Auch das kann passieren. Eine Frau hatte in der KSK-Filiale an der Tübinger Neckarbrücke drei 50-Euro-Scheine in einen Münzautomaten gesteckt. Das hätte sie nicht tun sollen, denn es stand ganz deutlich zu lesen, dass der Automat ausschließlich Münzen annimmt. Und das Gerät machte aus der Ankündigung Ernst, es schluckte die Scheine. Bisher hatte sich niemand gefunden, der die Scheine wieder ans Tageslicht gebracht hätte. Es fand sich aber auch offiziell niemand bei der KSK Tübingen, der der Frau den Schaden ersetzt hätte. Und zu allem Übel kann nicht ausgeschlossen werden, dass ein nachfolgender Kunde aus der Not eine Tugend machte und sich das Geld einverleibte. Die Frage ist natürlich, ob die KSK ein so großes Herz hat und der Frau den Schaden ersetzt. Hat sie ganz offensichtlich nicht, denn bisher wird nur darauf verwiesen, dass es sich eindeutig um einen Münzeinzahlungsautomat handele.

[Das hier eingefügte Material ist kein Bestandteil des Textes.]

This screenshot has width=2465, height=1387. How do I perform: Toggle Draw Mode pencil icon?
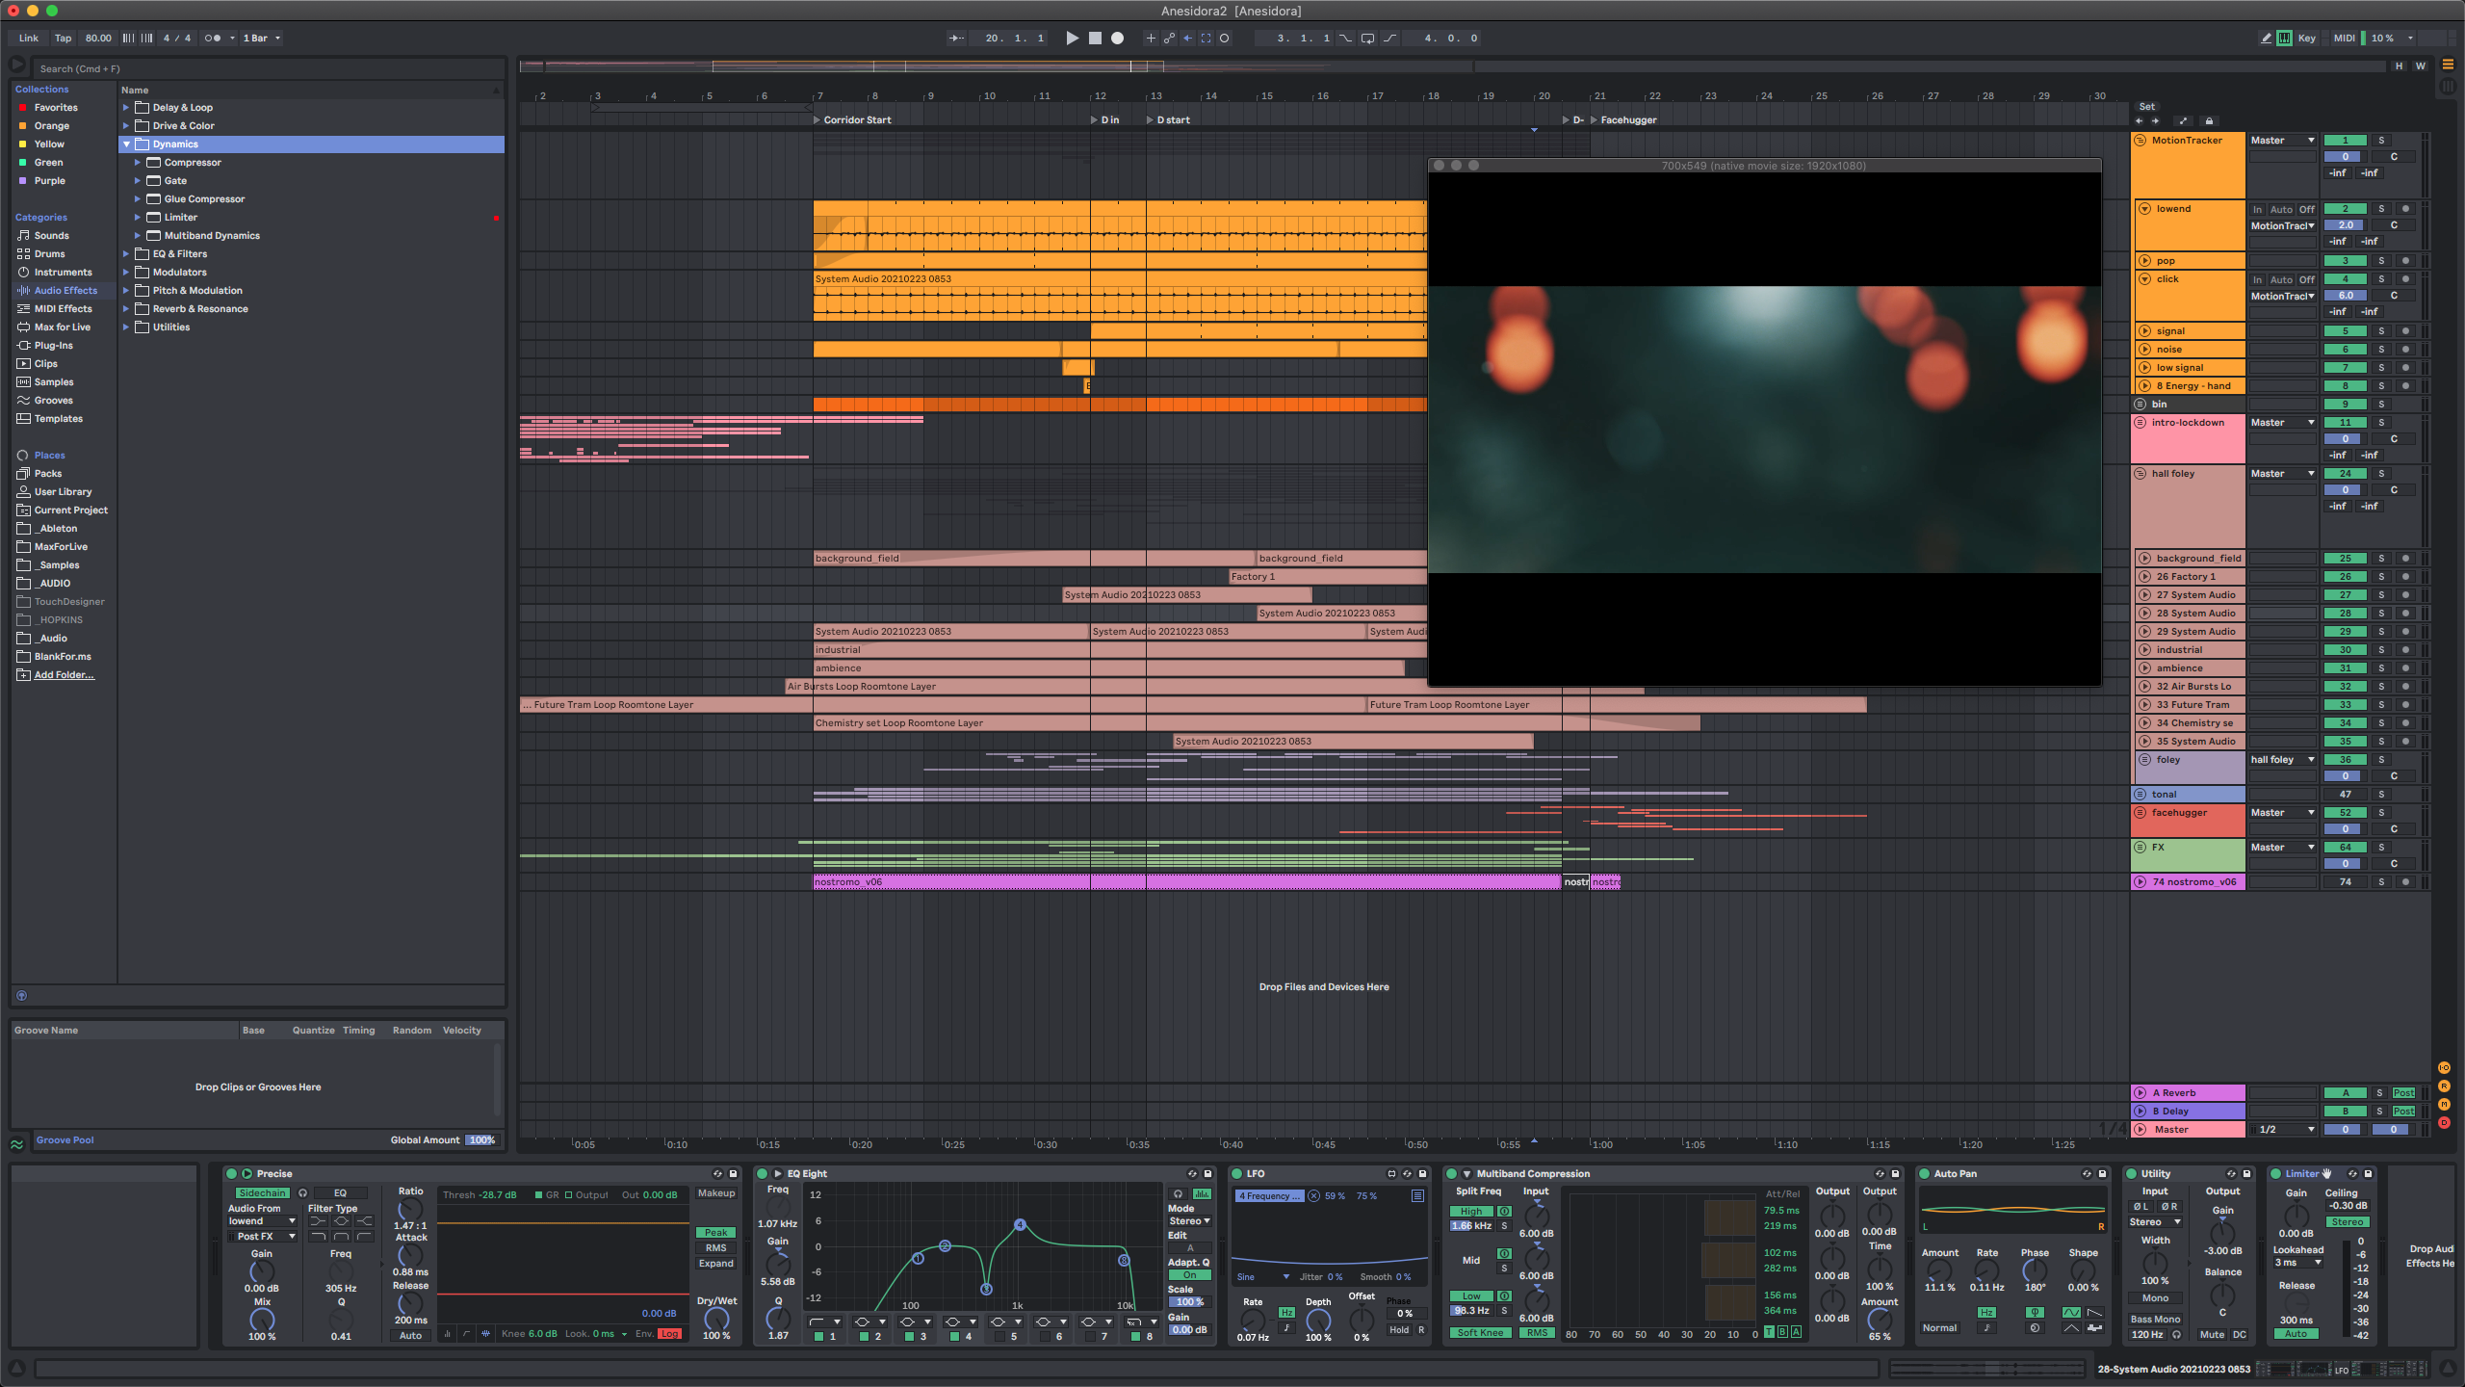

Was die Kreissparkasse nicht kann oder auch nicht will: Mittlerweile hat sich eine Frau aus Pliezhausen bereiterklärt, der Geschlechtsgenossin den Schaden zu ersetzen. Von der KSK war bisher nichts zu hören, immer noch nichts.


Verschönert.

Tübingen rührt sich. Nach dem Vorpreschen eines Gemeinderats vor geraumer Zeit will die Stadt nun in der Altstadt Brunnen aufstellen. Ganz erstaunlich, dass man nach der Erkenntnis, dass Passanten sich auch mal ganz gerne hinsetzen, in der Altstadt (zu wenige) Bänke aufgestellt hatte, sollen sich diese Passanten demnächst auch mit Trinkwasser erfrischen können. Da ist viel Einsicht gewachsen in der protestantischen Haltung der Gemeinderäte – die im Übrigen jetzt auch den Lieferverkehr in der Altstadt eingeschränkt haben. Was jetzt unbedingt folgen muss: Es braucht noch eine ganze Reihe von öffentlichen Toiletten, die einzurichten man bisher mit großen Erfolg verhindert hat.


Auseinandergesetzt.

Es ist einfach ein Ärger: Während sich immer wieder Kurden in Deutschland mit Demonstrationen an die deutsche Öffentlichkeit wenden (was nicht immer für Beteiligte und Polizei gut ausgeht), haben jetzt Nationaltürken in Tübingen in unangenehmer Form auf sich aufmerksam gemacht. Sie haben am vergangenen Wochenende den Infostand von Kurden in der Fußgängerzone attackiert. Passiert ist ganz offenbar nichts, noch nichts. Vielleicht überlegen diese Nationaltürken, dass sie hier im Land zu Gast, wohl aber schlechte Gäste sind. Vielleicht haben sie einmal darüber nachgedacht, dass wir solche Mitmenschen eigentlich nicht bei uns wollen.